Maximiliano de Habsburgo fue el segundo emperador de México. Llegó al país, luego de que los franceses lo invadieran por segunda vez, a principios de la década de los años 60 del siglo XIX.
Fue el 28 de mayo de 1864, cuando Maximiliano y su esposa, la emperatriz Carlota, llegaron al puerto de Veracruz. El recibimiento por parte de las personas del puerto no fue el mejor, pues muy poca gente asistió a la llegada de los monarcas europeos.
En el libro Diré adiós a los señores, vida cotidiana en la época de Maximiliano y Carlota, del escritor Orlando Ortiz, se explica que ese 28 de mayo, a las 5:30 de la mañana, la pareja imperial desembarcó de la fragata Novara. Se narra que, en ese amanecer, el emperador vestía frac negro, pantalón blanco, chaleco del mismo color y corbata negra. La comitiva portaba indumentaria similar a la del príncipe, y con él acudieron al tedeum que le brindaron en la parroquia del puerto jarocho. Después, antes de abordar un tren que los llevaría a su próximo destino, vistió un traje blanco.
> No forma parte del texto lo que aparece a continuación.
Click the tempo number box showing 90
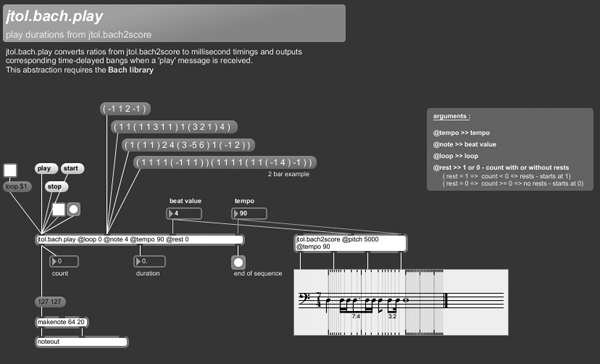 [249, 213]
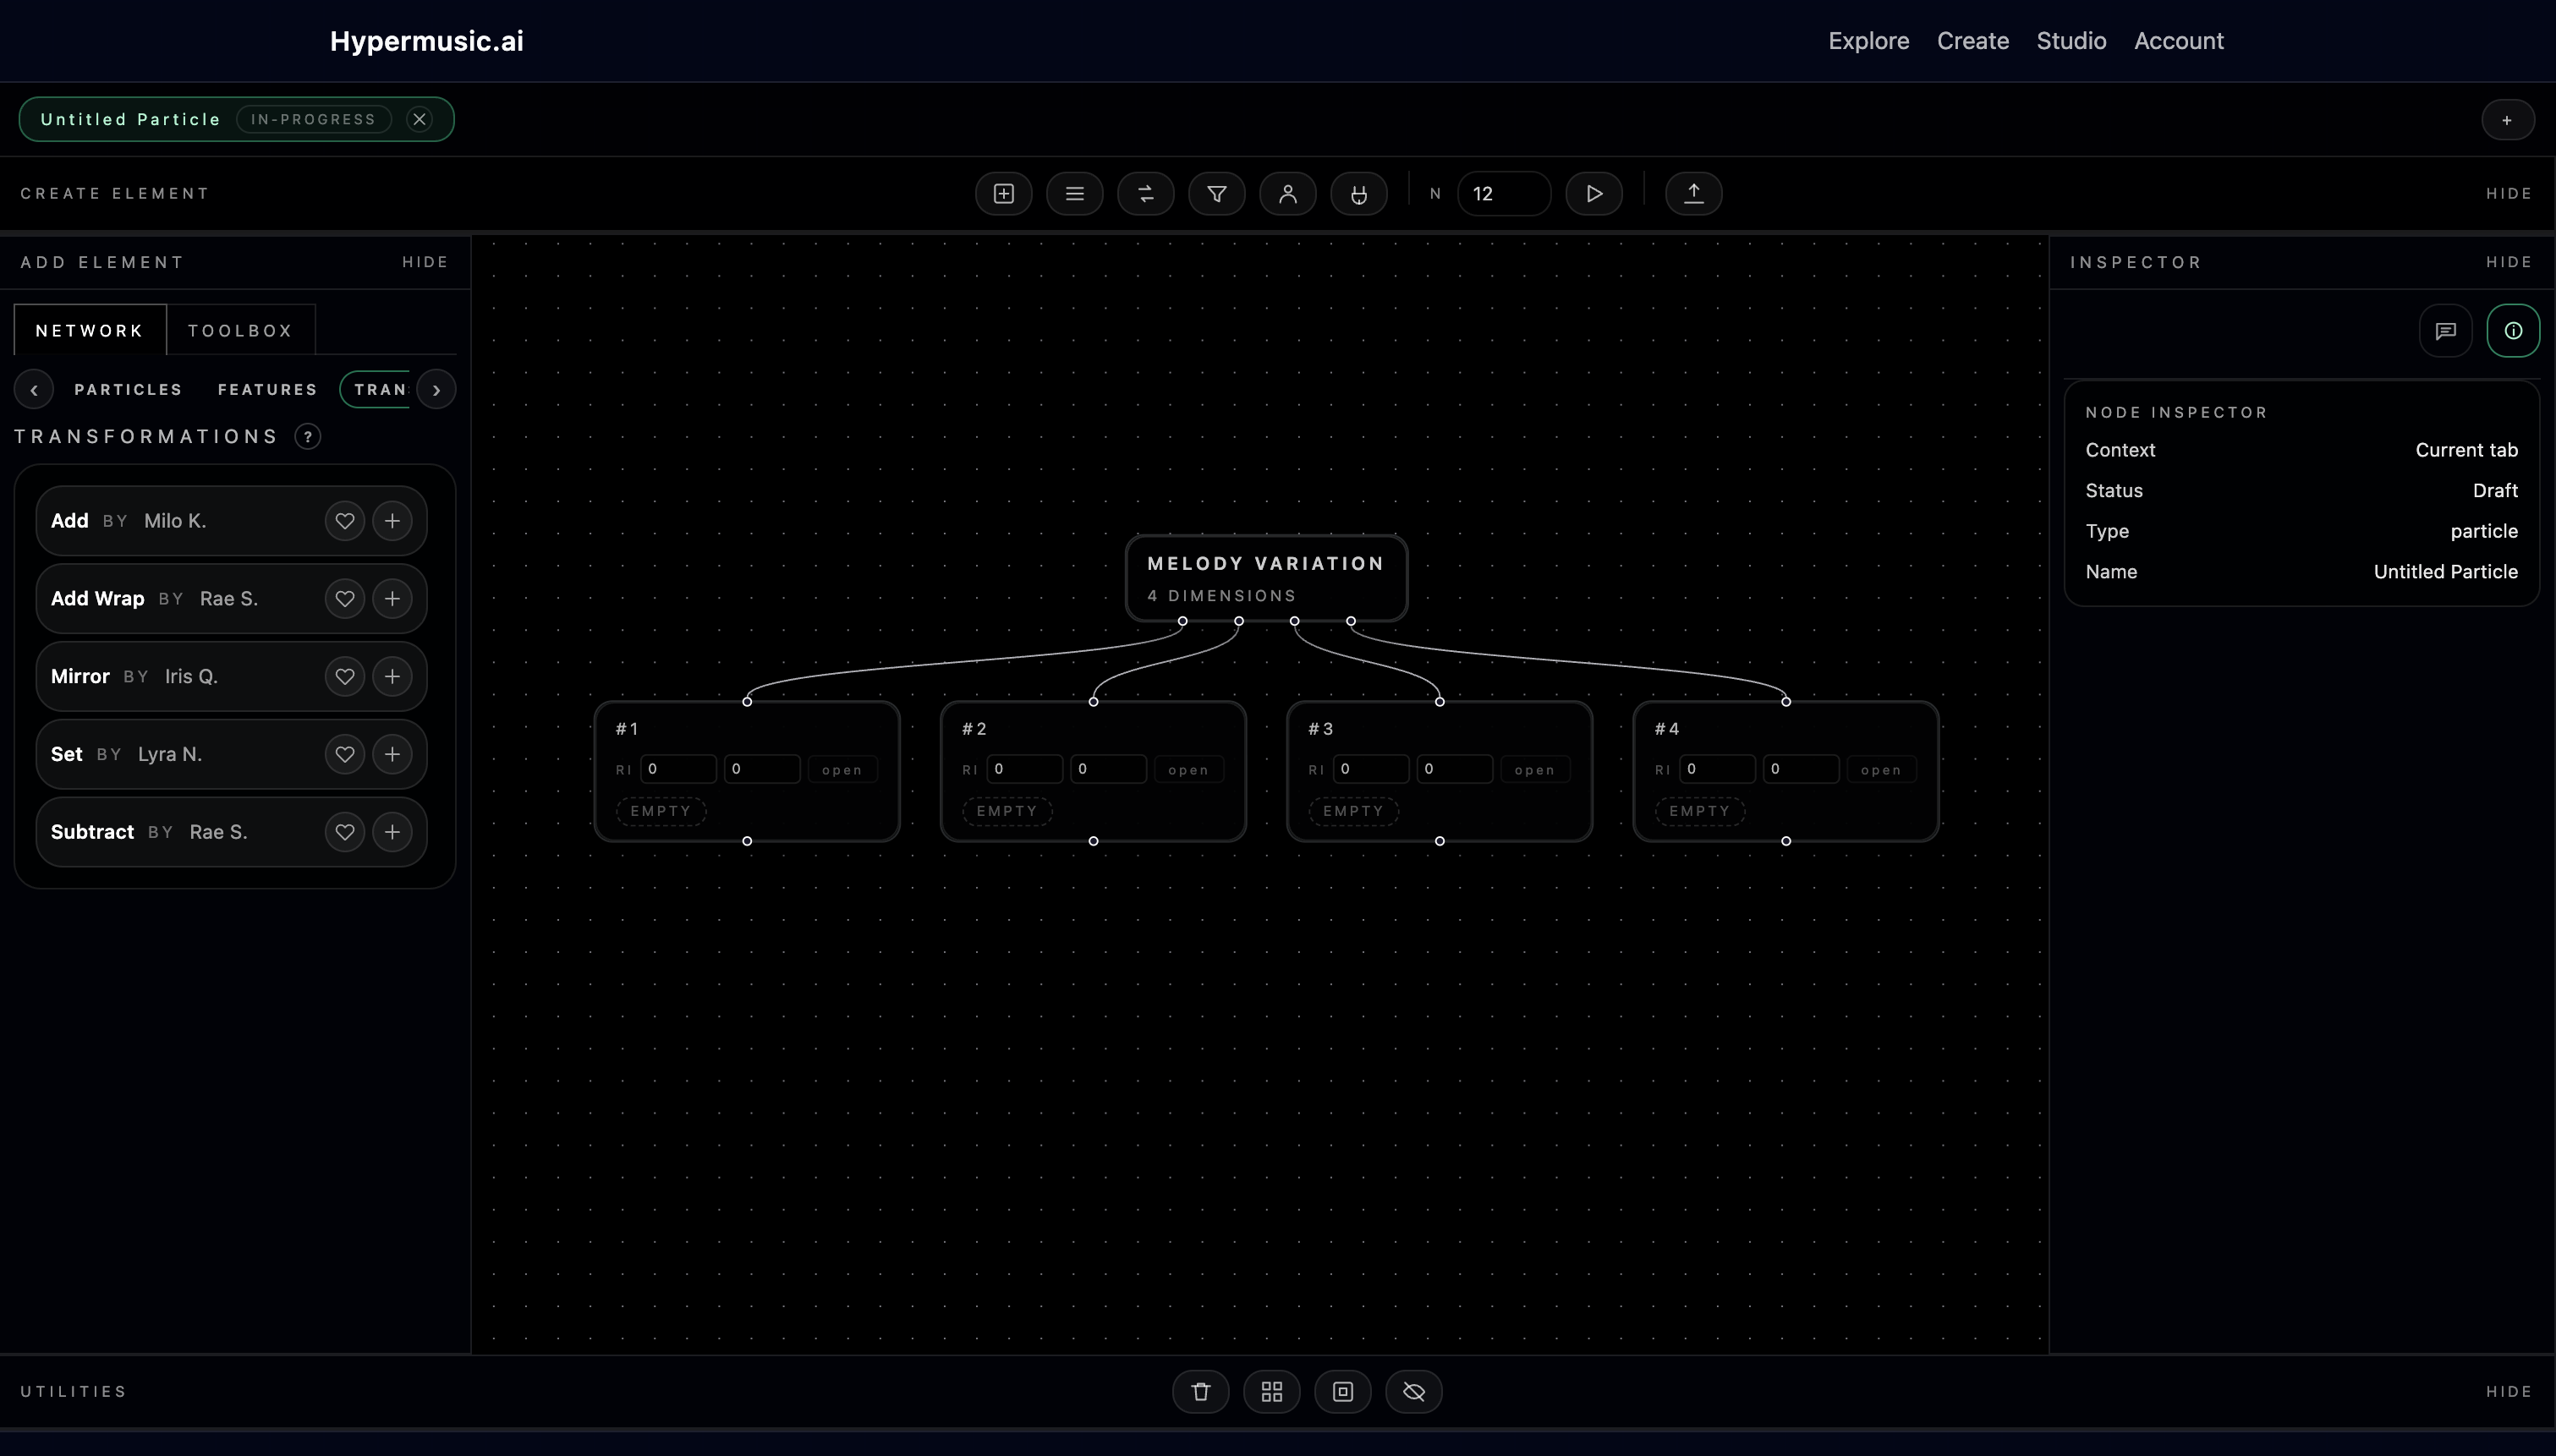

“La recepción había sido alarmantemente fría, a pesar de que la ciudad debía estar alegre y entusiasmada al recibir a sus majestades por orden suprema de la autoridad”, se lee en el libro. También, se resalta, Carlota se habría molestado porque las damas de la ciudad no se presentaron a homenajearla.

Los emperadores y su comitiva, tenían miedo de contraer alguna de las enfermedades características del insalubre clima veracruzano, de manera que permanecieron en el puerto el tiempo indispensable para cumplir con las formalidades.
Los príncipes hicieron a un lado el hecho de que las autoridades costeñas habían gastado más de 23 mil pesos en darle una “manita de gato” al palacio municipal, además de una erogación fuerte para subvencionar adornos, costear banquetes, bailes y otras actividades destinadas a agasajar durante dos días a los emperadores. Según el libro de Ortiz, el presupuesto para la recepción sumó, en total, 54 mil 954 pesos.
A medida que se iban internando en territorio mexicano, el emperador se ganaba la simpatía de algunos sectores de la población, además, otros sectores como los indígenas, eran obligados por los párrocos del pueblo para acudir a ver pasar a los emperadores.
También se manejó, publicitariamente, el establecimiento del Segundo Imperio de México. “Con un año de anticipación —antes de que Maximiliano aceptara el trono— y con habilidad poco frecuente, se hizo una campaña de “prelanzamiento de producto”, que generó expectación en los consumidores potenciales”. Esto se hizo posicionándolo como el matrimonio ideal y casi divino; ella poseía una belleza singular, mientras que Maximiliano era apuesto e inteligente, pero por si no fuera suficiente, ambos eran príncipes europeos “de a de veras”, o sea, de nacimiento, y no por haber comprado el título, como era el caso de algunos ejemplares de la aristocracia nativa.

Pero si la estrategia mencionada cubría perfectamente el perfil de un grupo de la sociedad, su eficacia no podía extenderse a otros por irradiación o por efecto carambola. Para estratos medios y bajos de la población, no bastaba la noticia y antecedentes de sus majestades, necesitaban otra motivación. Por ello, comenzó a correr el rumor de que, en Orizaba y Puebla, el archiduque y la princesa, debido a la emoción de ser bien recibidos, habían aventado a la multitud que los vitoreaba muchas monedas de oro, “puñados y más puñados de oro”.
Para los capitalinos, este argumento resultó ser un fuerte aliciente, y fueron numerosas las personas que acudieron a la llegada de los emperadores con la esperanza de que Maximiliano y Carlota, de nuevo emocionados por el buen recibimiento, aventaran monedas de oro, algo que no sucedió.